Très bien…. C’est probablement un désir louable. Mais il va bien falloir glisser du Christ dans l’affaire, mettre un peu d’Evangile. Mettre du cœur et plus seulement des lèvres.
Car il est là le problème. Elle est là la bascule : « Ce peuple m’honore des lèvres, mais son cœur est loin de moi. »
Quelle distance entre nos lèvres et notre cœur ? Combien d’écart ? Combien de kilomètres ?

Les disciples ont les mains sales en effet, mais ils ont le cœur propre.
Et la vraie saleté, celle qui nous met en danger, celle qui peut nous faire périr, ce n’est pas celle que nous rapportons du marché, c’est celle qui sort de notre propre cœur. Le savon de la tradition ne peut rien contre cette crasse-là :
« Paroles mauvaises, inconduites, vols, meurtres, adultères, cupidités, méchancetés, fraude, débauche, envie, diffamation, orgueil, démesure. »
Voilà de quoi notre cœur est capable. Voilà la crasse qui risque de mettre à mal notre repas. Ce repas pour lequel nous nous présentons maintenant.

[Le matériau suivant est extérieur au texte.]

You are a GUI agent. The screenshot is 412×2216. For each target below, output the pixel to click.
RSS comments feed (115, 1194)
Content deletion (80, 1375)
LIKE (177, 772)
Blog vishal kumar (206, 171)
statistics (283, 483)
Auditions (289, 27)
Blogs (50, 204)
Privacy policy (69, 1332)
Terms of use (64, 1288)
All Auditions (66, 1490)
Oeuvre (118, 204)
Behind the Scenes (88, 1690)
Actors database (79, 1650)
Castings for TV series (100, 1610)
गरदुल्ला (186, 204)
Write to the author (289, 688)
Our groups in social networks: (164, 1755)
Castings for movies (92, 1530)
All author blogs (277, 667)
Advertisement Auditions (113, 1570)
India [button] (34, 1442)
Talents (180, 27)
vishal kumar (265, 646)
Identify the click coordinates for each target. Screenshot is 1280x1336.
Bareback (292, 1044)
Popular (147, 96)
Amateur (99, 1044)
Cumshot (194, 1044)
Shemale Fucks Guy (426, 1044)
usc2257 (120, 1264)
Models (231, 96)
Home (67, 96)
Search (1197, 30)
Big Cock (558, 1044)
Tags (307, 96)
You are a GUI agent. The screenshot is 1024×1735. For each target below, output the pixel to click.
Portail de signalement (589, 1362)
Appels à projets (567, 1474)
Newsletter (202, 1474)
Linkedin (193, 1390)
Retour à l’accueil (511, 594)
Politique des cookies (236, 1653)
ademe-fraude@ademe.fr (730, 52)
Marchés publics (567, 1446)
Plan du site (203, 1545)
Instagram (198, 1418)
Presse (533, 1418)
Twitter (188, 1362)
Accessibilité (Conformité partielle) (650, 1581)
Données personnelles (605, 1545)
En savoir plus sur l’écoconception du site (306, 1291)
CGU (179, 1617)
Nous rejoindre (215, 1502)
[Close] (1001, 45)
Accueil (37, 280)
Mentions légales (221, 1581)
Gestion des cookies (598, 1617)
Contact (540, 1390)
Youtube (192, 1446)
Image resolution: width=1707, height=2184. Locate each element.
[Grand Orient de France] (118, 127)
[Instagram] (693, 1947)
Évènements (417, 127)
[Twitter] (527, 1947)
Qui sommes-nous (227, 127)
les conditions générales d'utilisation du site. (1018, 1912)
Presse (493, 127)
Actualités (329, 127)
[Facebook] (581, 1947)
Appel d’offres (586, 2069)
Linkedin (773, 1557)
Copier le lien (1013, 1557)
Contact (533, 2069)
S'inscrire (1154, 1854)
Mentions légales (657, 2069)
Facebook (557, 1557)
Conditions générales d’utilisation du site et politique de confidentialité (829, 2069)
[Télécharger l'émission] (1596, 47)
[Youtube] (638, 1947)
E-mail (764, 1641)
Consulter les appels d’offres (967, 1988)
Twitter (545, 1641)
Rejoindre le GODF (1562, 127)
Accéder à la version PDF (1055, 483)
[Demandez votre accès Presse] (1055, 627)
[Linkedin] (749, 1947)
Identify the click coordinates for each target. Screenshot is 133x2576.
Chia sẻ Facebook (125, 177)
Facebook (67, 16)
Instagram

Allons-nous le prendre avec les mains bien propres, bien lavées sous le robinet de la tradition, mais le cœur pas très net ?
Ou allons-nous assumer nos mains sales de disciples ? Salies aux travaux du monde, Salies sur la place du marché, là où sont nos frères et sœurs, là où ils nous attendent. Salies dans les douleurs de nos frères, dans leurs fatigues, dans leurs doutes, dans leurs larmes… salies de cette sainte crasse.

Laissons la tradition aux champions de la tradition… en attendant la prochaine tradition… et ancrons nos vies dans l’Evangile du Christ
« Accueillons dans la douceur la Parole semée en nous ; c’est elle qui peut sauver nos âmes. Mettons la Parole en pratique, ne nous contentons pas de l’écouter : ce serait nous faire illusion. » (Jc 1 21-22)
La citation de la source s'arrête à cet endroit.